We also saw the college’s beef facility. The tour guides explained how the feed bins worked to track the health and diet of the cattle. Basically, the bin wouldn’t allow feeding until the animal’s ear tag was scanned by the bin. Then, the restrictive bar would lower, revealing the feed to the animal. I had never seen this before, so I thought it was super cool! I thought it was very conducive to research to have this technology to track how much an animal eats, helping in maintaining growth rates of the herd.

Each of these facilities also featured methane testing areas. The UK focuses heavily on researching adverse effects of farming on the environment, and this is one advancement that will hopefully help them do that in the future. It is not widely used yet, but they are hoping to make the technology better. In summary of the technology, they test different diets on cattle to see which produces the least amount of methane. They aim to adjust diets according to the data that they find.

As a whole, the farms we visited didn’t seem to have much concern for biosecurity, which I am not used to. This is possibly due to their tourist traffic, so it is their way of balancing education and profit for the health of their animals.

After our visit to the college, we had lunch with some students. These students were “pen pals” with the University of Arkansas students that we were traveling with. During lunch, we also had the editor of The Scottish Farmer, Ken Fletcher, speak to us about agriculture in the media. One of the Arkansas students asked what he would title an article if it were the only article he wrote. Ken responded with, “Eat Good Food.”

Netherton Angus

Our next stop was to Netherton Angus Farm in Auchterarder, Scotland. I thought it was interesting that they raised their heifers to have masculine features. This farm produces Scotland’s highest quality marbled meat. I saw the best views in Scotland at Netherton Farm.

Fife Show

The Fife show was essentially a county fair experience. This was interesting because they had all the animals in pens outside—no barns. The show arenas were in the grass, and horses were the largest exhibit.

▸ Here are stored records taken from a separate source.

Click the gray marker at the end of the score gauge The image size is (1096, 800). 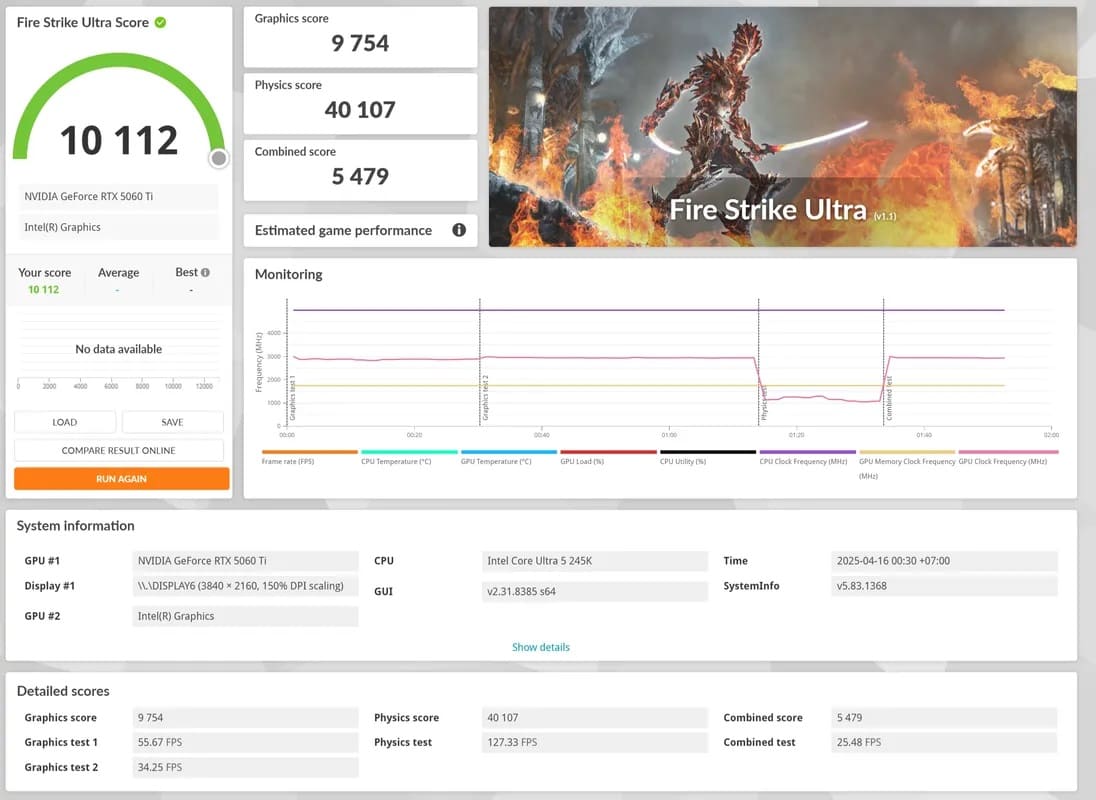tap(218, 158)
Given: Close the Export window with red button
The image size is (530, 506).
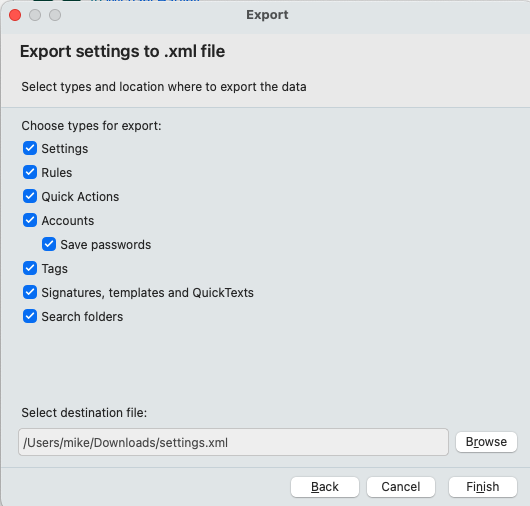Looking at the screenshot, I should pyautogui.click(x=15, y=15).

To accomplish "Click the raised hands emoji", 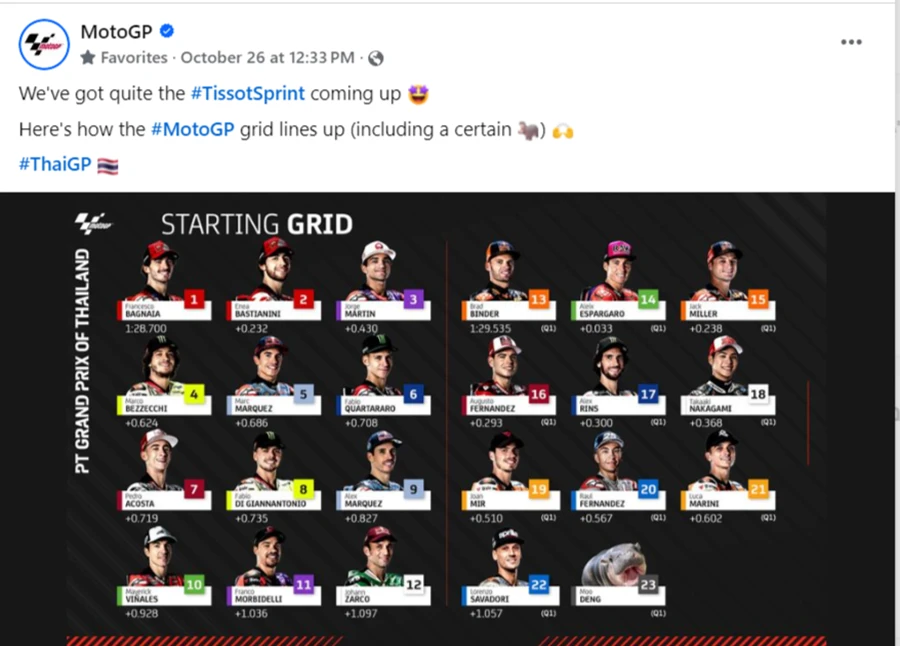I will point(563,130).
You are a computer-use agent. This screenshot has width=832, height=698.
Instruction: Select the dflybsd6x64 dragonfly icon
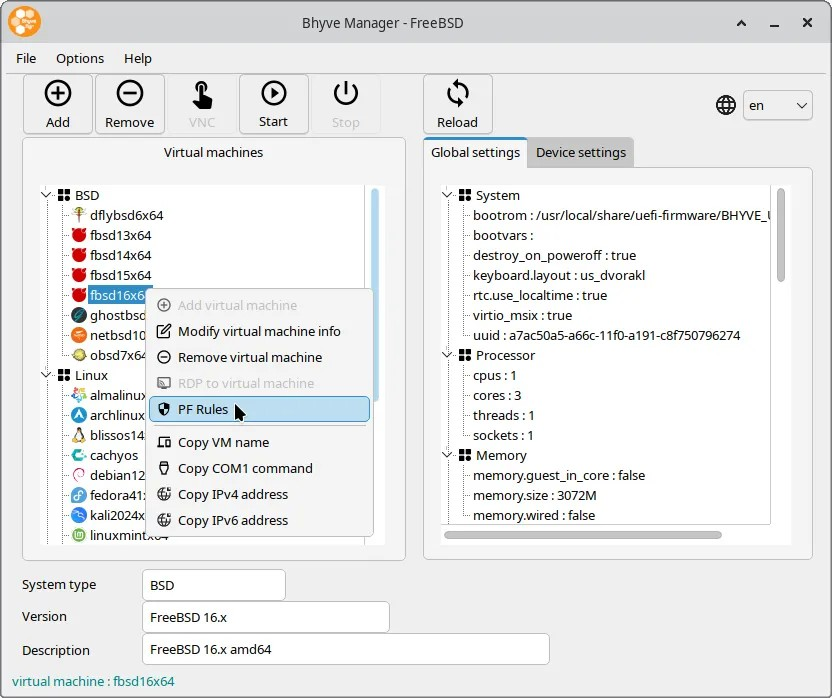point(79,215)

Farmers Guardian – Agriconnect

We visited Farmers Guardian, an agricultural publication company in England. We talked about their strategies for bridging the gap between agriculture and consumers. I thought it was interesting to hear that this is a widespread topic, not just in the US. We shared FFA with them and how we became interested in agriculture. Many of their employees didn’t come from an agricultural background but had a passion for improving the industry. This was not a big surprise to me because the UK is so focused on the environment and many people are committed to agriculture in that way.

US Embassy

In London, we had the opportunity to visit the US Embassy. We met with Kathy Yao, the Agricultural Attaché for the UK and Ireland. She told us about her experiences before the position she holds now. I thought it was a great way to learn about other opportunities in agriculture. I had never thought of an internship abroad before this.

Cultural Differences

This was my second trip to the UK, so I wasn’t shocked by the culture. Last summer, however, I was very surprised with the slight differences that I noticed.

  • Environmentally conscious: I noticed many signs and labels that mentioned this concept.
  • Meal sizes: Lunch is the most important meal of the day in the UK. Even still, it is still not the portions that we are used to in the US. I can remember a lot of the people in my tour group last summer that complained that it wasn’t enough food. This is a stereotype that I saw with my own eyes!
  • Business hours: Most places close around 6 p.m., which I wasn’t prepared for. Really, if you want to go somewhere, the only places that are open are pubs, as the drinking culture is very different from the US.

Unexpected Differences

I thought that the food would be a lot different than in the US. However, much of their diet contains the same as ours, with less taste. Much of the food was bland, which definitely wasn’t what I expected. However, they did have different kinds of dishes that aligned with their cultural history. I tried many of these dishes for the experience and learned that I prefer food from home.

Impact on My View of Agriculture and Other Countries

My experience with agriculture in the UK helped me to understand the importance of advocating for the industry. When I first visited last summer, I was preparing for my first year of college, and I was able to fully grasp the importance of agriculture as I saw it in different countries. During my trip this year, the experience reinforced my decision to receive an education in agricultural communication, where I can actively exercise advocating for agriculture. These trips also gave me an appreciation for the variation of life that exists in other countries. Without these experiences, I wouldn’t know how others have adapted to fit into their environments throughout history.